* **Challenge 1**:
Can you reproduce the part of the string-matching algorithm excerpt starting with "Type of algorithm: loop" and going on through "the range [math](1,...,i-m+1])[/math]."?
* **Challenge 2**:
How would the string-matching algorithm excerpt go on after its last sentence? Write that continuation.

* **Excerpt provided**:
------------------------------------------------

Type of algorithm: loop

Auxiliary data:

  1. A current maximum prefix length [math]q\in \{ 0,...,m\}[/math].
  2. A look-up table [math]\Delta[/math] with rows [math]\{ 0,...,m\}[/math] and one column for each character in the alphabet [math]\Sigma[/math]. Required semantics: The value [math]\Delta [j,c][/math] is the length of the longest prefix of [math]T[/math] that is also a suffix of [math](T[1],...,T[j],c)[/math]. In other words, [math]\Delta[j,c][/math] is the next value of [math]q[/math] if [math]c[/math] is the next character seen in [math]S[/math].

Abstract view

Invariant: After [math]i \ge 0[/math] iterations:

  1. In ascending order, [math]R[/math] contains the start indexes of all occurrences of [math]T[/math] in [math]S[/math] that lie completely in [math](S[1],...,S[i])[/math]. In other words, [math]R[/math] contains the start indexes in the range [math](1,...,i-m+1])[/math].
  2. The value of [math]q[/math] is the largest value [math]k[/math] such that [math](S[i-k+1],...,S[i])=(T[1],...,T[k])[/math].

------------------------------------------------

* **Data shown**:
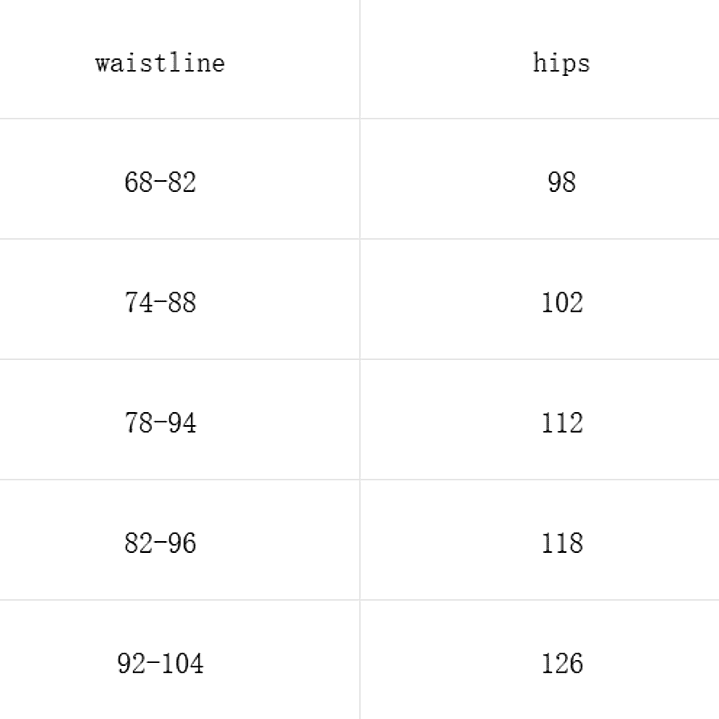
Task: Select the hips cell showing 126
Action: [x=561, y=663]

------------------------------------------------

* **Written response 1**:
Type of algorithm: loop

Auxiliary data:

  1. A current maximum prefix length [math]q\in \{ 0,...,m\}[/math].
  2. A look-up table [math]\Delta[/math] with rows [math]\{ 0,...,m\}[/math] and one column for each character in the alphabet [math]\Sigma[/math]. Required semantics: The value [math]\Delta [j,c][/math] is the length of the longest prefix of [math]T[/math] that is also a suffix of [math](T[1],...,T[j],c)[/math]. In other words, [math]\Delta[j,c][/math] is the next value of [math]q[/math] if [math]c[/math] is the next character seen in [math]S[/math].

Abstract view

Invariant: After [math]i \ge 0[/math] iterations:

  1. In ascending order, [math]R[/math] contains the start indexes of all occurrences of [math]T[/math] in [math]S[/math] that lie completely in [math](S[1],...,S[i])[/math]. In other words, [math]R[/math] contains the start indexes in the range [math](1,...,i-m+1])[/math].

* **Written response 2**:
To understand the rationale of the second invariant, note that [math](S[i-k+1],...,S[i])=(T[1],...,T[k])[/math] is equivalent to the informal statement that [math](S[i-k+1],...,S[i])[/math] is a candidate for an occurrence of [math]T[/math]. In particular, [math]i-q+1[/math] is always the "most advanced" candidate (and [math]q=0[/math] means that, at the moment, there is no candidate at all).

Variant: [math]i[/math] increases by [math]1[/math].

Break condition: [math]n[/math] iterations completed.

Induction basis

Abstract view:

  1. [math]R[/math] is empty.
  2. The initial value of [math]q[/math] is zero.
  3. The look-up table [math]\Delta[/math] must be built according to the required semantics (see above).


  1. Set [math]R:=\emptyset[/math].
  2. Set [math]q:=0[/math].
  3. For [math]c\in \Sigma[/math]: If [math]T[1]=c[/math], set [math]\Delta [0,c]:=1[/math]; otherwise, set [math]\Delta[0,c]:=0[/math].
  4. For [math]j\in \{ 1,...,m\}[/math] and [math]c \in \Sigma[/math]:
    1. Set [math]k:=\min \{ m,j+1 \}[/math].
    2. While [math]k\gt 0[/math] and [math](T[1],...,T[k]) \neq (T[j-k+2],...,T[j],c)[/math], decrease [math]k[/math] by [math]1[/math].
    3. Set [math]\Delta[j,c]:=k[/math].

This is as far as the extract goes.